Megacoup Moosbrunn: Jetzt Haft für vierten Täter

Beim Bankraub in Moosbrunn hatten drei Täter über 230.000 Euro erbeutet - das Trio wurde verurteilt. Jetzt stand ein Moosbrunner vor Gericht.
Beim bewaffneten Banküberfall auf eine Sparkassen-Filiale in Moosbrunn (Bezirk Bruck an der Leitha) hatten drei Täter fette Beute gemacht: fast eine viertel Million Euro. Der Haupttäter (29) fasste beim Prozess zwölf Jahre Haft aus, die beiden Mittäter (29, 49; Chauffeur und Auskundschafter) je acht Jahre Freitheitsstrafe („Heute" berichtete).

Gewährte Haupttäter Unterschlupf

Erst jetzt musste der vierte Täter am Landesgericht Korneuburg auf die Anklagebank.

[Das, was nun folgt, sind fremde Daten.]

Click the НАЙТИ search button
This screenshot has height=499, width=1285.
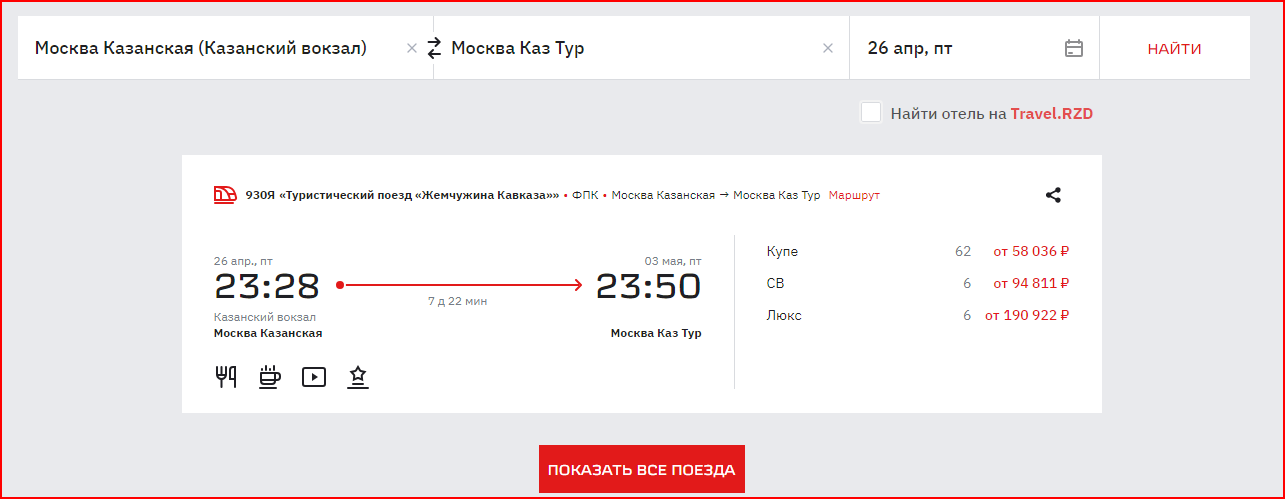click(x=1175, y=48)
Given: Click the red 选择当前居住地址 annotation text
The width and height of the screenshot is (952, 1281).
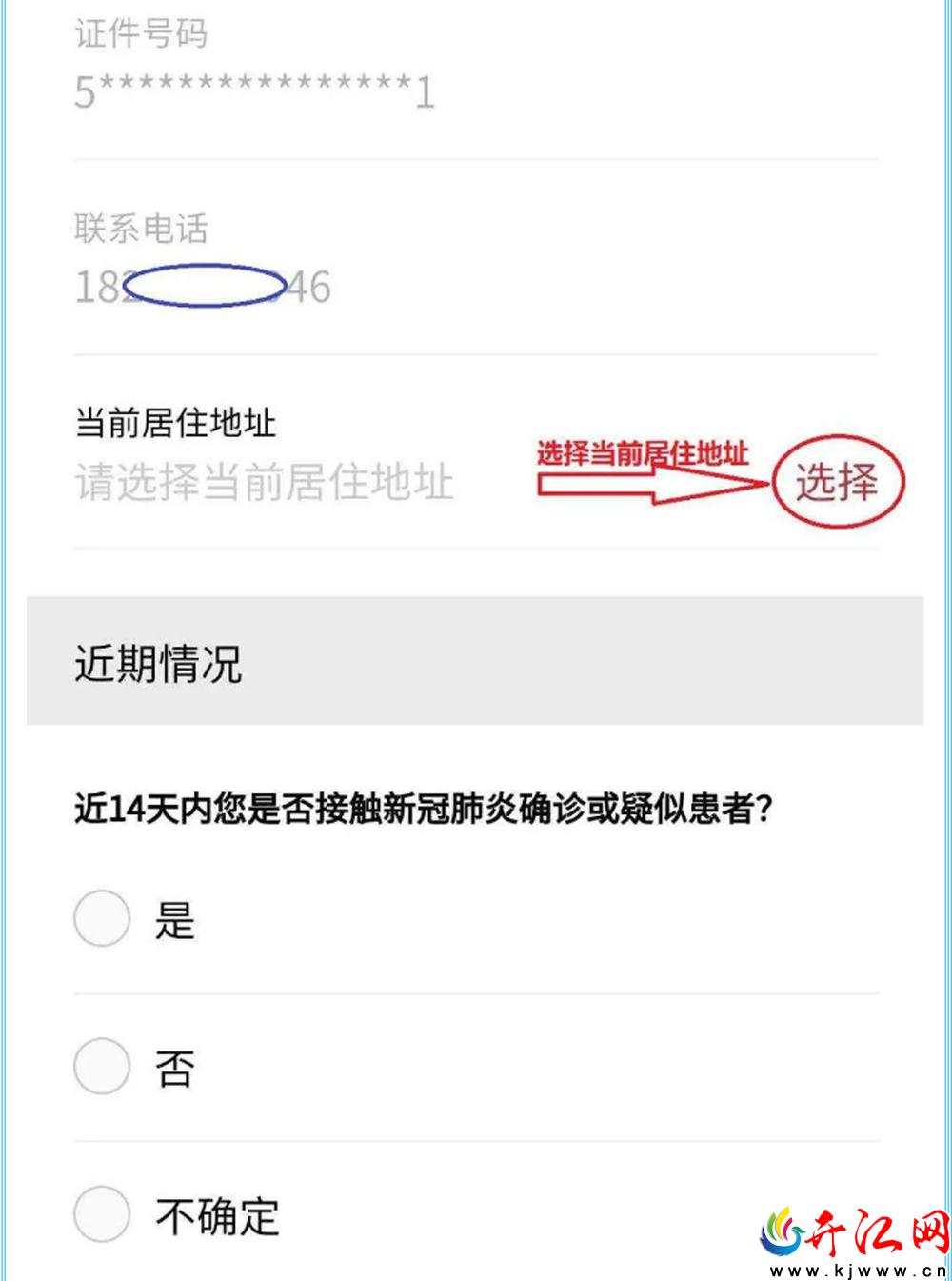Looking at the screenshot, I should (x=643, y=453).
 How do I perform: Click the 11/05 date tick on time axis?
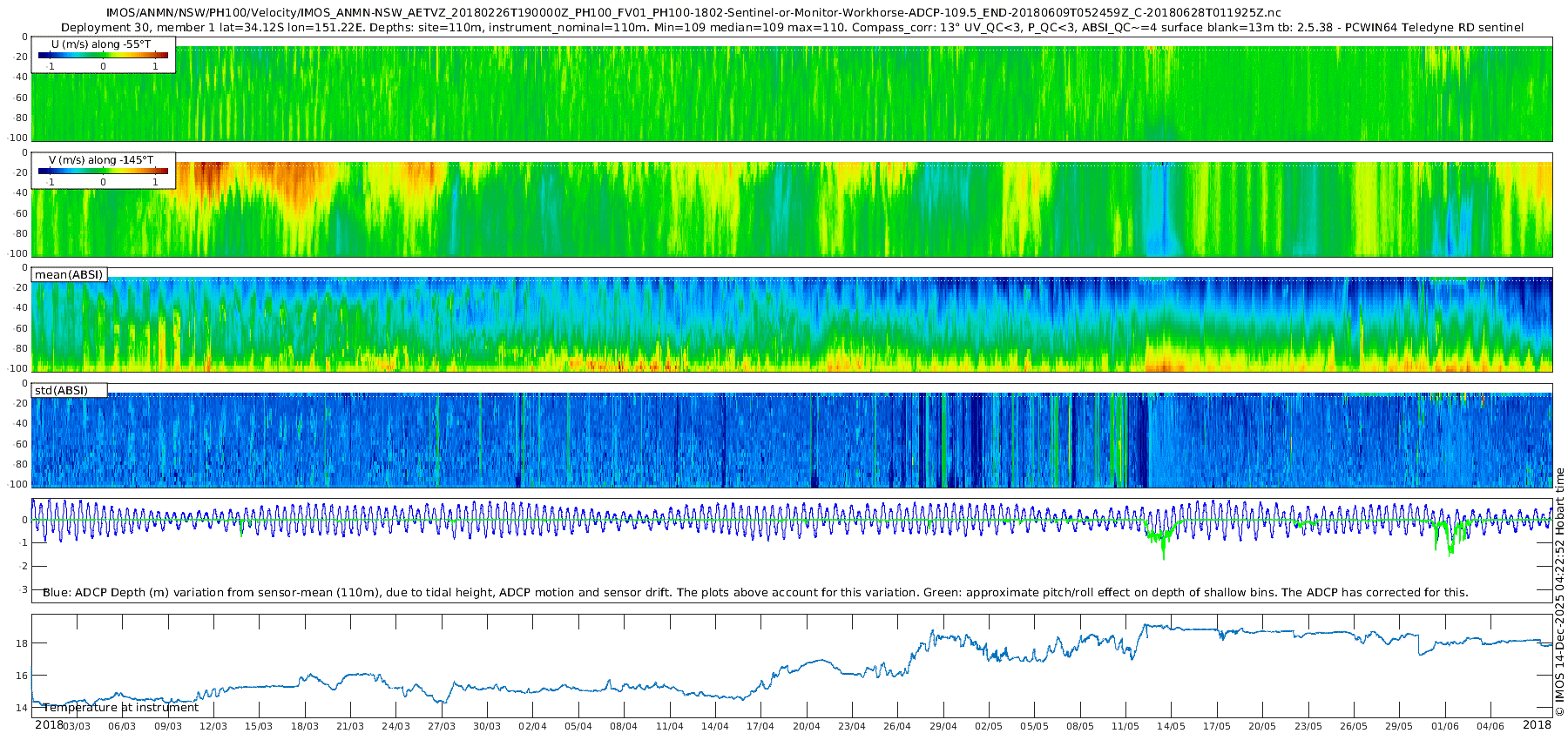tap(1125, 726)
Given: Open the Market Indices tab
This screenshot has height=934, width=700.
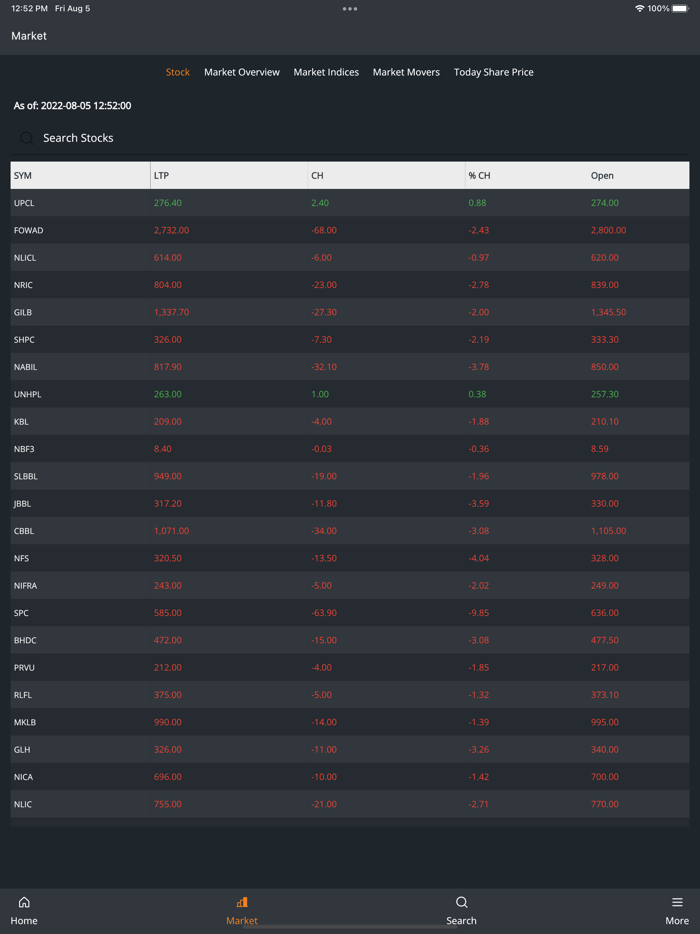Looking at the screenshot, I should coord(326,72).
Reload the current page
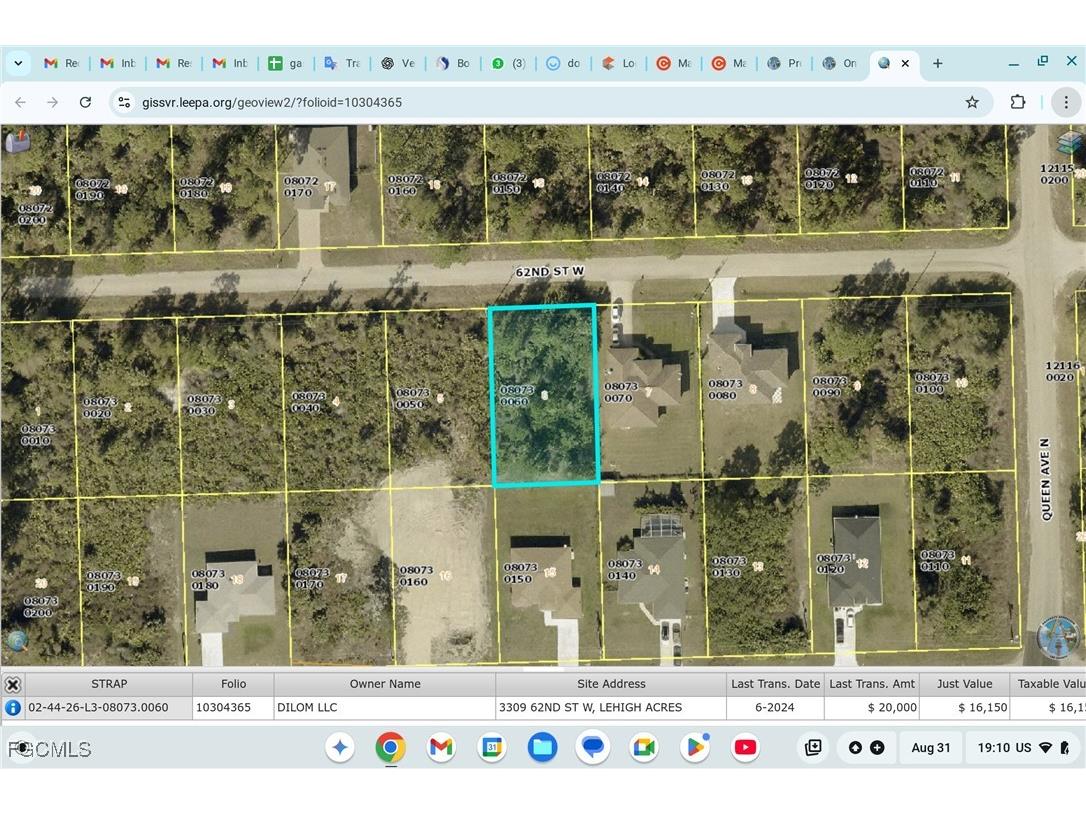 pos(85,101)
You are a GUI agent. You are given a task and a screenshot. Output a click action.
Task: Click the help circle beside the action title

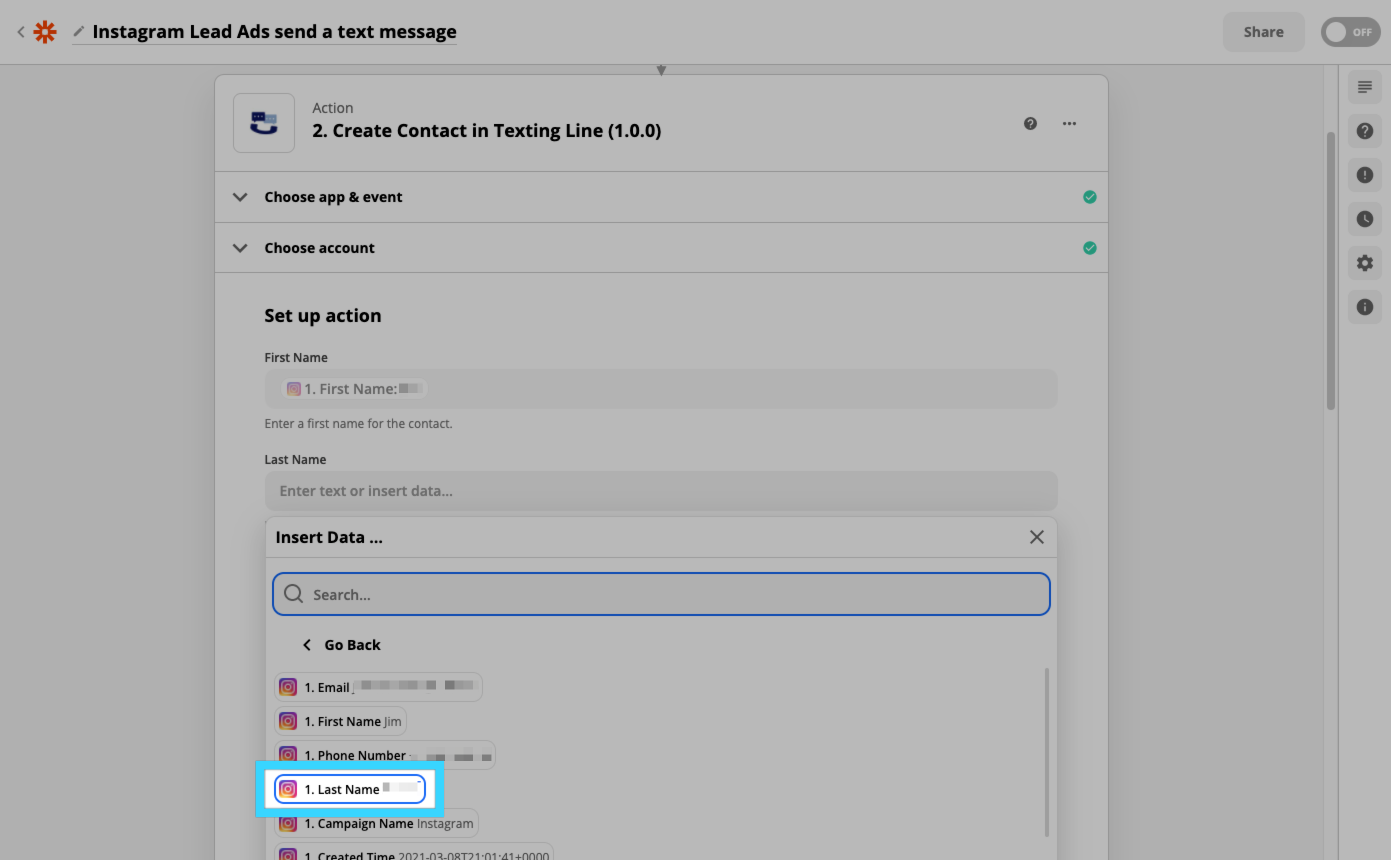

Der 47-jährige Türke mit Wohnsitz in Moosbrunn hatte nach dem Coup Haupttäter Lukas G. zu Hause in Moosbrunn versteckt und Strumpfhose sowie Sackerl zum Geldreinstopfen bereitgestellt. Somit hatte Lukas G. einen gewaltigen Vorteil, da er die unmittelbare Infrastruktur rund um die überfallene Sparkasse nutzen konnte.

Beim Prozess war der 47-jährige Beitragstäter umfassend geständig, zeigte sich reuig. Das Urteil (nicht rechtskräftig) des Richters: Drei Jahre teilbedingte Haft, davon ein Jahr unbedingt für den 47-Jährigen.